After this weekend’s Network for Public Education Conference where we heard many stories of organizing that led to results, I keep thinking about what people can do inside their own schools when the school is in trouble.
It is one thing to band together to protest or fight outside your building for a systemic change. But how can it happen inside your building where everyone is known and where you have a day to day job? What can you do to save your school?
I know one story of a school where teachers organized to make public the dysfunctional dynamic with administration in a way that got attention from those above and led to action.
In order to keep going, I suspect we need to not only find ways to keep meaningful teaching in our classrooms. We need to have a voice, some agency for the good of the school.

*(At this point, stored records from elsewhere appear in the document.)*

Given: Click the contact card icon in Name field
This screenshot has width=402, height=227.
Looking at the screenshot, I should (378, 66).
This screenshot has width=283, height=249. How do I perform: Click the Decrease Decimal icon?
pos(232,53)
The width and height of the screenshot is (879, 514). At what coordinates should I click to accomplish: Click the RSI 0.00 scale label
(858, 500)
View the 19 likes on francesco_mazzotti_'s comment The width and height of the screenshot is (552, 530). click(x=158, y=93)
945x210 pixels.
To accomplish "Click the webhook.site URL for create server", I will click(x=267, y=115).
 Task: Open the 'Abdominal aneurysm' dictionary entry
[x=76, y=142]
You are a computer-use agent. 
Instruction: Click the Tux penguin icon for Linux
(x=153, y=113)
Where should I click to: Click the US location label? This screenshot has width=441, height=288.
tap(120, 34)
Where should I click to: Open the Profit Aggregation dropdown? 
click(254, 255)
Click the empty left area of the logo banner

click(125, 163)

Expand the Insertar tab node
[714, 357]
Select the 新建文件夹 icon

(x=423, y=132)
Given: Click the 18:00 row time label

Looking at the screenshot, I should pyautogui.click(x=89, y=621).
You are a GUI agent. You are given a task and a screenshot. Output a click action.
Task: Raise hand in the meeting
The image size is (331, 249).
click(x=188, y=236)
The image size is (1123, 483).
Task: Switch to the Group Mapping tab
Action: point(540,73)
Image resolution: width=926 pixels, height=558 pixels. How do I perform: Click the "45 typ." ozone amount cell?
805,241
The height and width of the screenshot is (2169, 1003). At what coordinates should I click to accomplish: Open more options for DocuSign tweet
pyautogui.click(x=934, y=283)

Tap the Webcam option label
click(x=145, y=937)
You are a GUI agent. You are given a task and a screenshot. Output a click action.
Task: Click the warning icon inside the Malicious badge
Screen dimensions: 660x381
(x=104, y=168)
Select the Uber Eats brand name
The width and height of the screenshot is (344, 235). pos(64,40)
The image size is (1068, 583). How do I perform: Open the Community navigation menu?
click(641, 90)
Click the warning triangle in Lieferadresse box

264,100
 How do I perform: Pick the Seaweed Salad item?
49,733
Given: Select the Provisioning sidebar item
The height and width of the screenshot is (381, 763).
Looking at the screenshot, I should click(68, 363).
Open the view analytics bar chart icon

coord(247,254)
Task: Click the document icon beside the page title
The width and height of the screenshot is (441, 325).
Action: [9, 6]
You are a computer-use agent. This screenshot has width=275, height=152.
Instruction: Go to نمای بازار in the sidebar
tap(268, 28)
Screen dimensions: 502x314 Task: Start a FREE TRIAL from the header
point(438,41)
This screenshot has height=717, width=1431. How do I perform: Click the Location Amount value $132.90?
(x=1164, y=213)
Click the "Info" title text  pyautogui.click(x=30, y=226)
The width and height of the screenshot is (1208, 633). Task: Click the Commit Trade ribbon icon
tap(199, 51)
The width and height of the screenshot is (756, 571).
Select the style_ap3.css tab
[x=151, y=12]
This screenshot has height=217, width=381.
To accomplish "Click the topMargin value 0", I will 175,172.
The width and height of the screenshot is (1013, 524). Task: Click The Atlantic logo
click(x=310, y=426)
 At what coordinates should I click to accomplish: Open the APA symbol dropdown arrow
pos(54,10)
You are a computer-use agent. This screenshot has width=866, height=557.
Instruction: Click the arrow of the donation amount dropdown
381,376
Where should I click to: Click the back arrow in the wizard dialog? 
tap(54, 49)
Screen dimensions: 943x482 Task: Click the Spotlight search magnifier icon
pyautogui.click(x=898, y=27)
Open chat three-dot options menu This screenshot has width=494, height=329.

It looks like there isn’t one place or person where I can find a formula for action. It looks like it may start with learning how to think in order to come up with action.
Here are some thoughts from Marshall Ganz, an organizer from Mississippi Civil Rights Days, Cesar Chavez actions, and now with Kennedy School for Government.
Leadership is not just someone giving a good speech. Leaders are people actually capable of mobilizing other people and getting them engaged in public life and public action. Participation isn’t just a million individuals making individual choices: it’s a social activity in which some people take responsibility to mobilize others.
This may sound simplistic, but leadership means knowing how to have a good meeting: how to hear all sides, how to make a decision, how to include different points of view. It’s not a particularly mysterious skill set, but if people haven’t been trained in it, or they’ve only learned it as individuals and not as a group, then they don’t know how to do it.
….the traditional formulation is that there’s two kinds of resources that can yield power: money and people. Democracy is a way to balance money with people. And for that to work, people have got to act together, because it’s through collective power that people can challenge the economic power of private wealth. So the goal is the power to alter policy, to alter circumstances, to change the world around you.